Stars of the Algol type of variable are very rare objects, only a dozen or so having been hitherto discovered in the whole heavens. Those visible to the naked eye, when at their normal brightness, are: Algol, Lambda Tauri, Delta Libræ, R Canis Majoris, and U Ophiuchi.
A remarkable peculiarity about the variable stars in general is that none of them has any considerable proper motion. As a large proper motion is generally considered to indicate proximity to the earth, we may conclude, with great probability, that the variable stars, as a rule, lie at a great distance from our system. In other words, it appears that the sun does not lie in a region of variable stars, and, with the exception of Alpha Cassiopeiæ and Alpha Herculis, a measurable parallax has not yet been found, so far as I know, for any known variable star.
We now come to the interesting and mysterious class of objects known as “new” or “temporary” stars. These phenomena are of very rare occurrence, and but few undoubted examples of the class are recorded in the annals of astronomy. Possibly in some cases they have been merely variable stars, of irregular period and fitful variability; but others may have been due to a real catastrophe, such as the collision of two dark bodies in space, or, possibly, the passage of a bright or dark body through a gaseous nebula.
The earliest temporary star of which we have any reliable information seems to be one which is recorded in the Chinese annals of Ma-tuan-lin, as having appeared in the year 134 B. C. in the constellation Scorpio. Its position seems to have been somewhere between the stars Beta and Rho of Scorpio. Pliny informs us that it was the sudden appearance of a new star which induced the famous astronomer Hipparchus to form his catalogue of stars, the first ever constructed.
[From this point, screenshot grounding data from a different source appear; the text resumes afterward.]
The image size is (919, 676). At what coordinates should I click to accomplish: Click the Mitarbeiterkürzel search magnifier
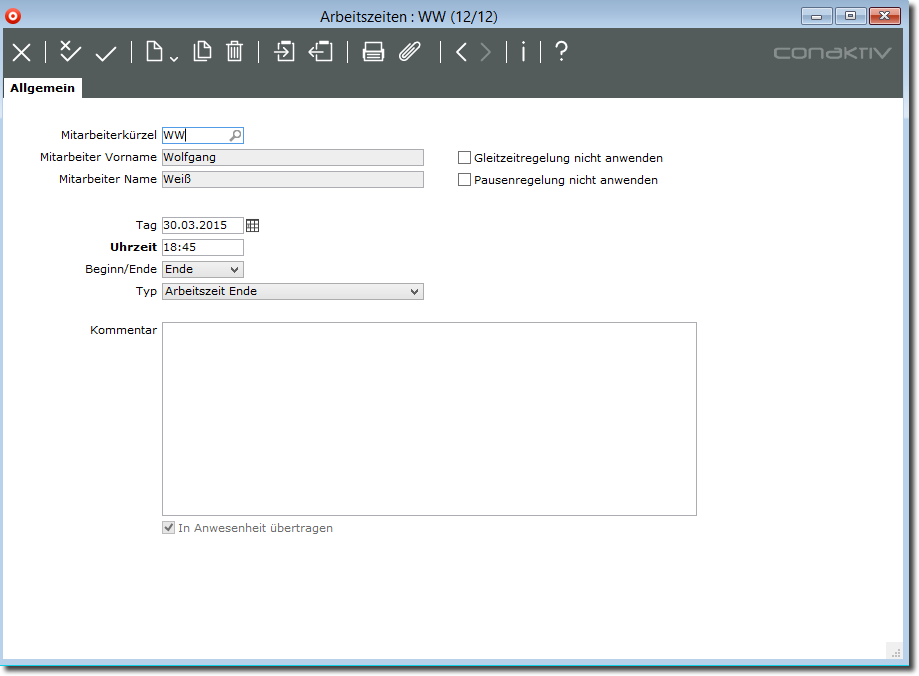(x=235, y=135)
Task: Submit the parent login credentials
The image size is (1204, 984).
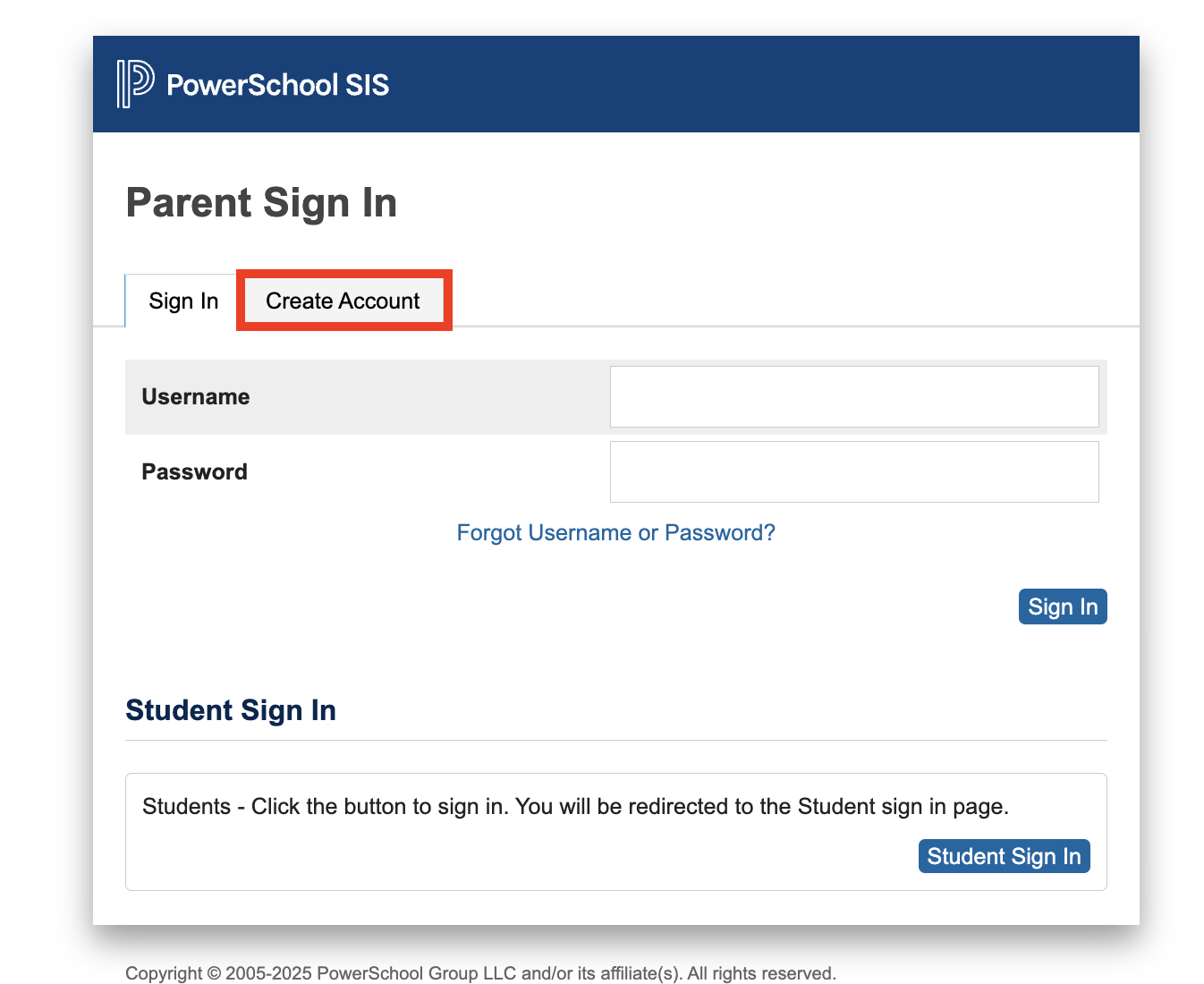Action: click(1063, 607)
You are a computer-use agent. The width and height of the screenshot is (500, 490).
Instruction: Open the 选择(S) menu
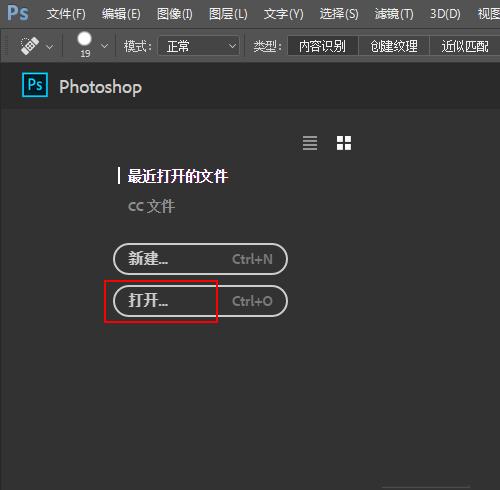339,14
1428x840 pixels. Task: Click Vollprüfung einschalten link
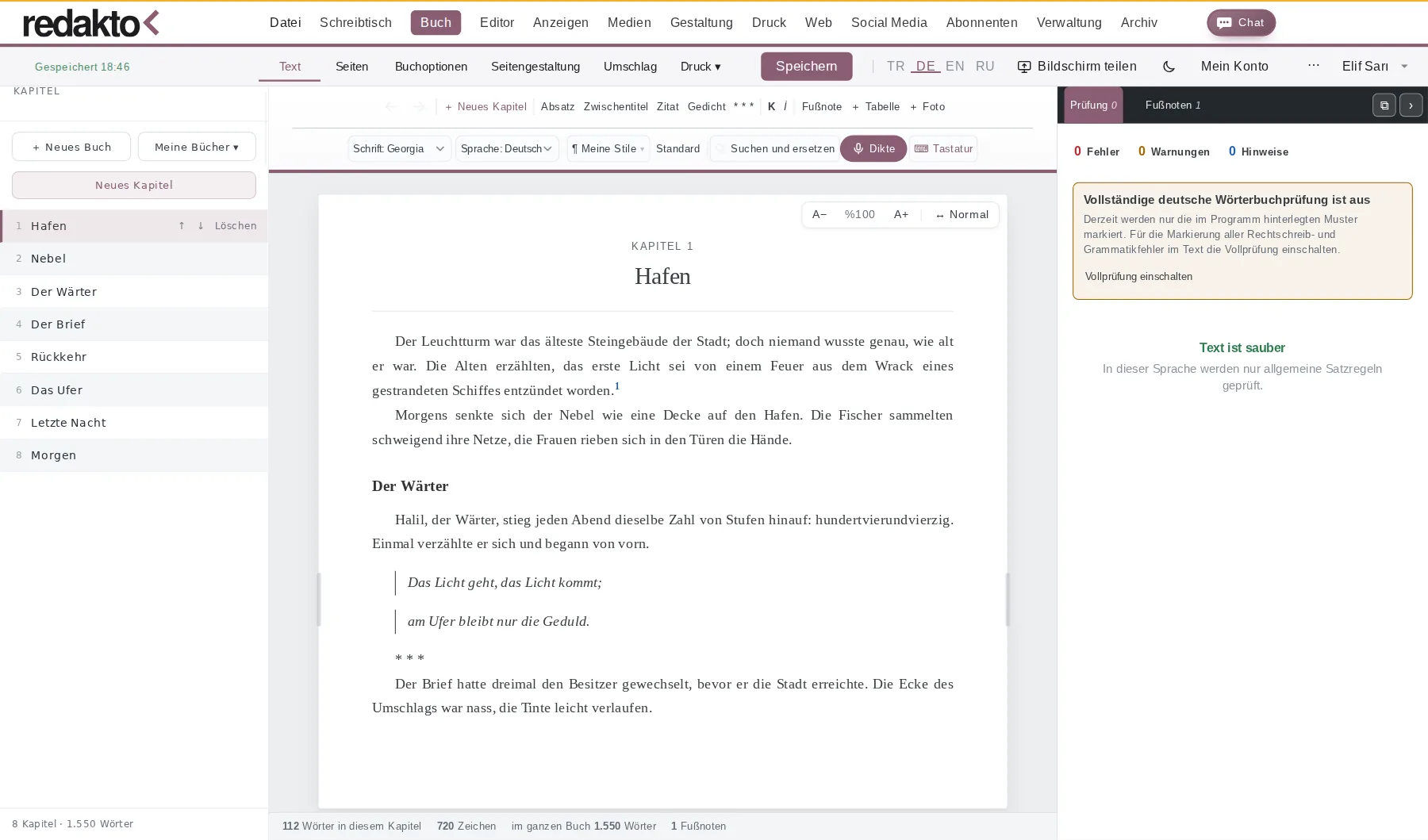point(1138,276)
As the date of Hipparchus’s catalogue is 125 B. C., it seems highly probable that the new star referred to by Pliny was the same as that recorded by the Chinese astronomer as having appeared nine years previously.
A new star is said to have appeared in the year 76 B. C. between the stars Alpha and Delta in the Plow, but the accounts are vague.
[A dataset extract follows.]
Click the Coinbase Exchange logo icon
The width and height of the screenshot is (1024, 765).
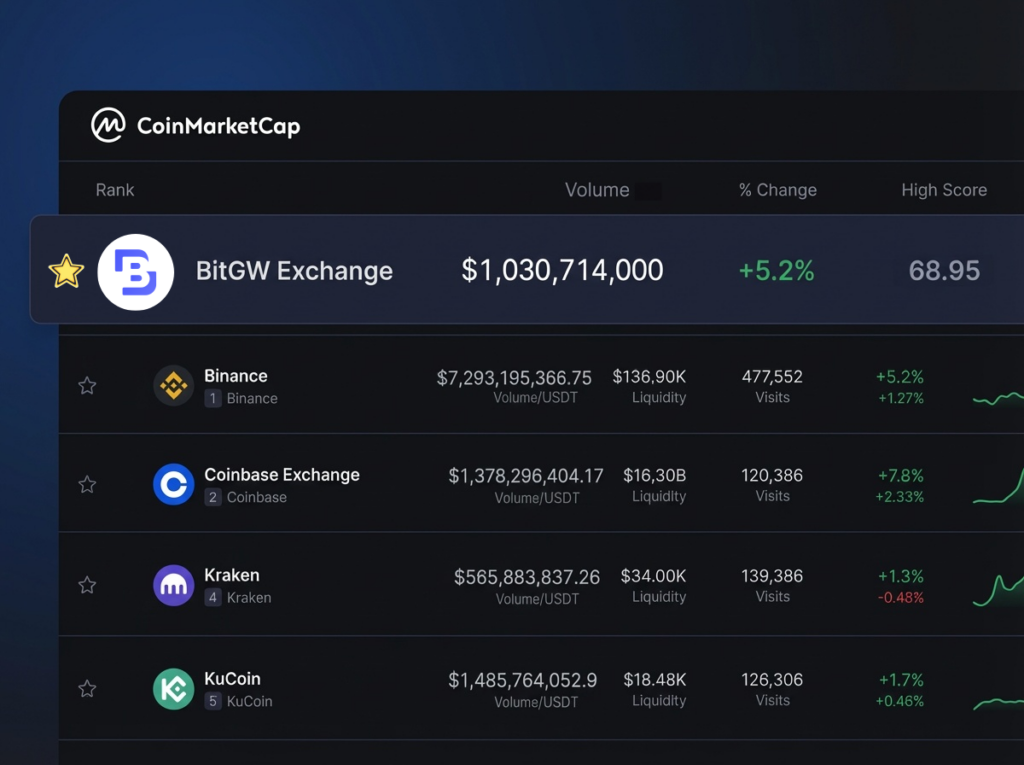coord(173,485)
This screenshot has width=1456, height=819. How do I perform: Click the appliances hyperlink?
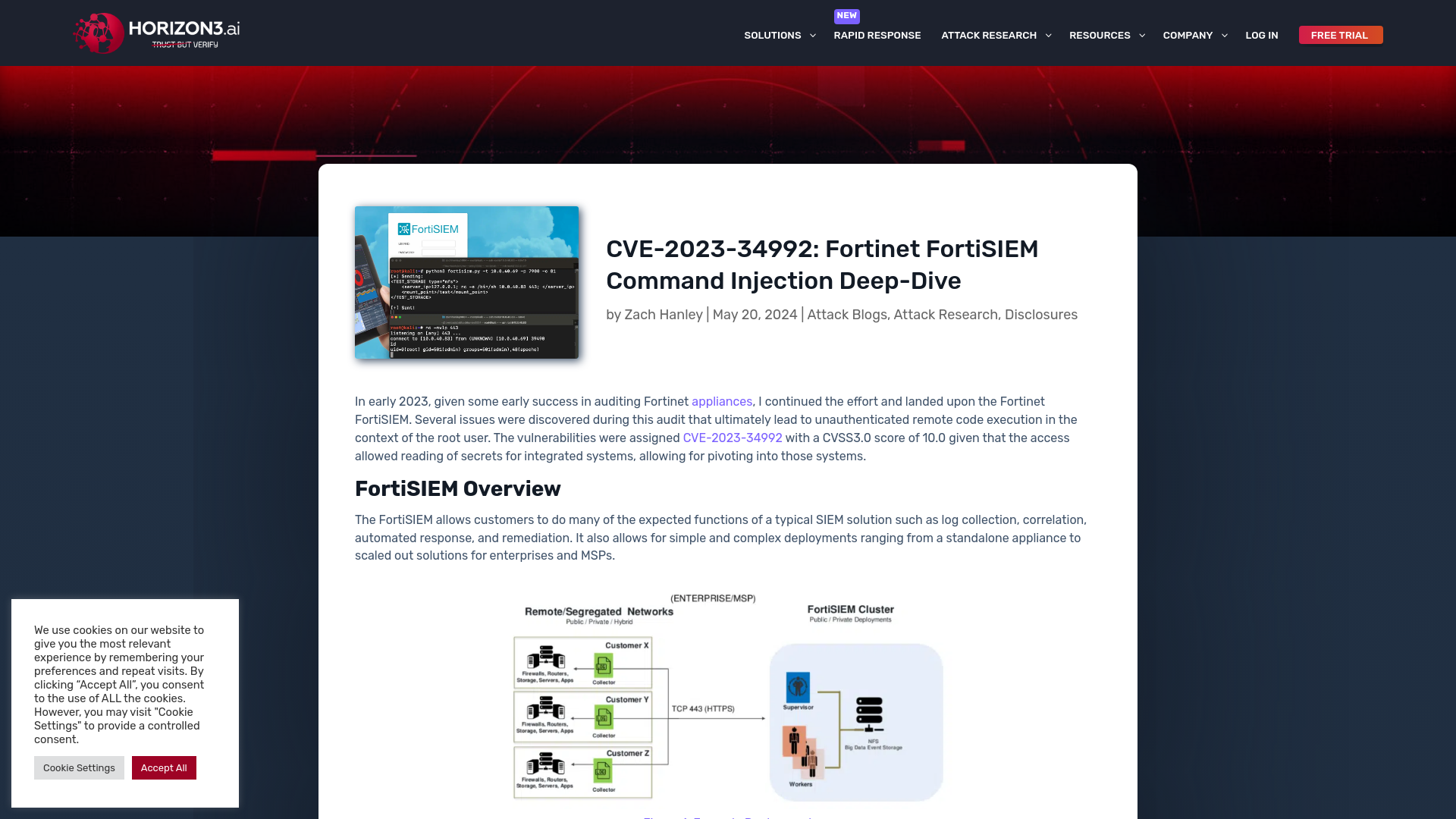(722, 401)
In 101 A. D., a small “yellowish-blue” star is said to have appeared in the “sickle” in Leo, but its exact position is not known. In 107 A. D., a new star is mentioned near Delta, Epsilon and Eta in Canis Major, three bright stars southeast of Sirius. In 123 A. D., another new star is recorded by Ma-tuan-lin to have appeared between Alpha Herculis and Alpha Ophiuchi.
The Chinese annals record that on December 10, 173 A. D., a brilliant star appeared between Alpha and Beta Centauri in the Southern Hemisphere. It remained visible for eight months, and is described as resembling “a large bamboo mat!”—a curious description. There is at present, close to the spot indicated, a known variable star—R Centauri—of which the period seems to be long and the variation of light irregular. Possibly an unusually bright maximum of this variable star formed the star of the Chinese annals, or perhaps the variable star is the remnant of the outburst which took place in the First Century. The variable is a very reddish star, and at present varies from about the sixth to the tenth magnitude.
A new star is recorded in the year 386 A. D. as having appeared between Lambda and Phi Sagittarii. Near the position indicated, Flamsteed observed a star, No. 65 of his catalogue, which is now missing; and it has been conjectured that the star seen by Flamsteed may possibly have been a return of the star mentioned in the Chinese annals.